**AIM OF THE TASK**
Copy the entries below verbatim, everything from the line containing "PNG header logo" down to the line containing "I will point(146,244).", with both of those lines included.

--- begin EXERCISE INPUT ---

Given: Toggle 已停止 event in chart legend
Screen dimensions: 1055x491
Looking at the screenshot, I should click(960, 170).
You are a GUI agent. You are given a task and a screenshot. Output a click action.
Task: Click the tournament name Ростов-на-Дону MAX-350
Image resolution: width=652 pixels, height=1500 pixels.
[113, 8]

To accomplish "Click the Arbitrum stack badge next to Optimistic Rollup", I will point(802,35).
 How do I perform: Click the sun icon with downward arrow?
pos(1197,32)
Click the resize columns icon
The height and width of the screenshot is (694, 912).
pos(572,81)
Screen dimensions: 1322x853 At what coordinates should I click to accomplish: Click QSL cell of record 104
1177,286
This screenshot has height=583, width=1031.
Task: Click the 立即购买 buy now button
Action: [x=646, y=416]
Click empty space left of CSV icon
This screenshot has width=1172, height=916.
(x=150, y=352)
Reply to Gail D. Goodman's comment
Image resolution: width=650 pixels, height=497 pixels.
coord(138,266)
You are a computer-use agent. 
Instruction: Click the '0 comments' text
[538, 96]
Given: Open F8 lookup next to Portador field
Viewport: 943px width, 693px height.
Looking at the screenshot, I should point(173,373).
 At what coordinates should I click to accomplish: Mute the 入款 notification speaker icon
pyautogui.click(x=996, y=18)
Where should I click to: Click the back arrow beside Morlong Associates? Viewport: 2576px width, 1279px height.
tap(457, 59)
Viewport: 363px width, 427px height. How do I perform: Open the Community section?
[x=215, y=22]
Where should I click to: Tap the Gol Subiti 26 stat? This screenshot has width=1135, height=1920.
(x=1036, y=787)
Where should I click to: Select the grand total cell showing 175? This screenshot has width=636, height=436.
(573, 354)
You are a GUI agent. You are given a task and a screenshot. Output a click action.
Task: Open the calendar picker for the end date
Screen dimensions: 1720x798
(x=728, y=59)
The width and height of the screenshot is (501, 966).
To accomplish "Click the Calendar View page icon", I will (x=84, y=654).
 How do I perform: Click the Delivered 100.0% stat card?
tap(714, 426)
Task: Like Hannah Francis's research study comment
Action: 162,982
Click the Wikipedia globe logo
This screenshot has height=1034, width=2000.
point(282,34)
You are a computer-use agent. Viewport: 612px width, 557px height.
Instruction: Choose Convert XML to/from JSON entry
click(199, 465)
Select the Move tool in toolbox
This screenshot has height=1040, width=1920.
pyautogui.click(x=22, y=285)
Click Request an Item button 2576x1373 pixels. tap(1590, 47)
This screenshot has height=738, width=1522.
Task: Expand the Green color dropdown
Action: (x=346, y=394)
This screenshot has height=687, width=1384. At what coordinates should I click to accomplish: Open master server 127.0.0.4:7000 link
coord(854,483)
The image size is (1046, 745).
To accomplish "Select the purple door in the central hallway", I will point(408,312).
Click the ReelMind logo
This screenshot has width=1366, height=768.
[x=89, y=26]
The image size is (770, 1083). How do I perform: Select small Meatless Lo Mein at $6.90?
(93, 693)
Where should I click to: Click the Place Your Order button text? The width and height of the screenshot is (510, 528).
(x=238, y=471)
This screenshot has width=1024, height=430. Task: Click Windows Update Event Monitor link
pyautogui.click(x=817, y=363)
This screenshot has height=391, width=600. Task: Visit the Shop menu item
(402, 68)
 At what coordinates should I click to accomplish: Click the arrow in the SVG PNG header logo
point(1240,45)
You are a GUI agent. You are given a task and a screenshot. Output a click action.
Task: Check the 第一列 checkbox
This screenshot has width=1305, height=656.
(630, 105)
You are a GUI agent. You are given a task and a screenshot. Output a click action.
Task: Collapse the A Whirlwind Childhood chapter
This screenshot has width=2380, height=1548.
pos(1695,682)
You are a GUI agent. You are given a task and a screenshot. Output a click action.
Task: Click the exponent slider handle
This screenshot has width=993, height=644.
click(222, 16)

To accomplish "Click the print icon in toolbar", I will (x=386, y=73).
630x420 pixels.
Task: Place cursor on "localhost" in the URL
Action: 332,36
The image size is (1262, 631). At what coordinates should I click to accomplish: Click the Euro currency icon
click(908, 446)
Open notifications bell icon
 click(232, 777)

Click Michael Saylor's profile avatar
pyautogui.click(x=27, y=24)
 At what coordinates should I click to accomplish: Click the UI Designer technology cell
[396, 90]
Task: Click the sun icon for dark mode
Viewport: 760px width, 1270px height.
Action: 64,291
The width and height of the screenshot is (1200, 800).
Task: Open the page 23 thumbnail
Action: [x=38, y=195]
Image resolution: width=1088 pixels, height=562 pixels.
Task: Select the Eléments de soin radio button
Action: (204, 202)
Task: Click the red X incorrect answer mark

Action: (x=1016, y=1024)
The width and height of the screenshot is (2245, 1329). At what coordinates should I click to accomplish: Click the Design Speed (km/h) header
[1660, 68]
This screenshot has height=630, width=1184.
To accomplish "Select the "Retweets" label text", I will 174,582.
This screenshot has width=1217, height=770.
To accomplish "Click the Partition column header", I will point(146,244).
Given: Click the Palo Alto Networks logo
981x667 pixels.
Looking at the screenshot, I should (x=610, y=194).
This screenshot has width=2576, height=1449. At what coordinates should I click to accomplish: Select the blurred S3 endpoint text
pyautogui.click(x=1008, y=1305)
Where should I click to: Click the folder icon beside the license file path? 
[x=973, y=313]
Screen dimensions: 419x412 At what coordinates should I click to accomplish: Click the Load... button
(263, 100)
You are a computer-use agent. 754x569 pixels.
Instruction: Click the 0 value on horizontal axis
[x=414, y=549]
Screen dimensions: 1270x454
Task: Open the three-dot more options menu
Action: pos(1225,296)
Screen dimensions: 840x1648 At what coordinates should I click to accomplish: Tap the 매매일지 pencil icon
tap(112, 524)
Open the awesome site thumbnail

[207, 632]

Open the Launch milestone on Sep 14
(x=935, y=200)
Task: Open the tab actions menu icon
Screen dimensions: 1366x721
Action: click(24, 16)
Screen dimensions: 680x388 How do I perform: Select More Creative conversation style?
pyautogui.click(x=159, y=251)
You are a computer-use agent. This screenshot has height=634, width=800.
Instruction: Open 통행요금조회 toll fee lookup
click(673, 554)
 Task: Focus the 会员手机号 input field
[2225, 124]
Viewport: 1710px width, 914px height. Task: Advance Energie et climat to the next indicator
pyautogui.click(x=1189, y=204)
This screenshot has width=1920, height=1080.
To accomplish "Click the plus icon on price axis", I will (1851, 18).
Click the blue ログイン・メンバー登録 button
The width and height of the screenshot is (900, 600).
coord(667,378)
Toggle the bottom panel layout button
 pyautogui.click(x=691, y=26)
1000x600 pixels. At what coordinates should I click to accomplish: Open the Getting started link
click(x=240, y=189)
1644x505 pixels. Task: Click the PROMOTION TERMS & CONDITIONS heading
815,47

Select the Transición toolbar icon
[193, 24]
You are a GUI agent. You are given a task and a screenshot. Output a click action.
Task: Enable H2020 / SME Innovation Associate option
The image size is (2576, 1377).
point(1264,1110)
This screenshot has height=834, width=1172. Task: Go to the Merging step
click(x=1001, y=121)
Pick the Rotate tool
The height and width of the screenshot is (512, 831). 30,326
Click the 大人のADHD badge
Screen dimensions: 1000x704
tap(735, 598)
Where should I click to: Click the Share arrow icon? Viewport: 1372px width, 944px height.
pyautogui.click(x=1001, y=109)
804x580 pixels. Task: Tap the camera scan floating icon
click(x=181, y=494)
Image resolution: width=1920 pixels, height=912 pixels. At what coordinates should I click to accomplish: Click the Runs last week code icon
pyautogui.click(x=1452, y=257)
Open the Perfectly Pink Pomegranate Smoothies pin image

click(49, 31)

--- end EXERCISE INPUT ---

**SOLUTION**
 At what coordinates should I click to accomplish: Click the arrow in the SVG PNG header logo
point(1240,45)
You are a GUI agent. You are given a task and a screenshot. Output a click action.
Task: Check the 第一列 checkbox
This screenshot has width=1305, height=656.
(630, 105)
You are a GUI agent. You are given a task and a screenshot. Output a click action.
Task: Collapse the A Whirlwind Childhood chapter
This screenshot has width=2380, height=1548.
pos(1695,682)
You are a GUI agent. You are given a task and a screenshot. Output a click action.
Task: Click the exponent slider handle
This screenshot has width=993, height=644.
click(222, 16)

To accomplish "Click the print icon in toolbar", I will (x=386, y=73).
630x420 pixels.
Task: Place cursor on "localhost" in the URL
Action: 332,36
The image size is (1262, 631). At what coordinates should I click to accomplish: Click the Euro currency icon
click(908, 446)
Open notifications bell icon
 click(232, 777)

Click Michael Saylor's profile avatar
pyautogui.click(x=27, y=24)
 At what coordinates should I click to accomplish: Click the UI Designer technology cell
[396, 90]
Task: Click the sun icon for dark mode
Viewport: 760px width, 1270px height.
Action: 64,291
The width and height of the screenshot is (1200, 800).
Task: Open the page 23 thumbnail
Action: [x=38, y=195]
Image resolution: width=1088 pixels, height=562 pixels.
Task: Select the Eléments de soin radio button
Action: (204, 202)
Task: Click the red X incorrect answer mark

Action: (x=1016, y=1024)
The width and height of the screenshot is (2245, 1329). At what coordinates should I click to accomplish: Click the Design Speed (km/h) header
[1660, 68]
This screenshot has height=630, width=1184.
To accomplish "Select the "Retweets" label text", I will 174,582.
This screenshot has width=1217, height=770.
To accomplish "Click the Partition column header", I will point(146,244).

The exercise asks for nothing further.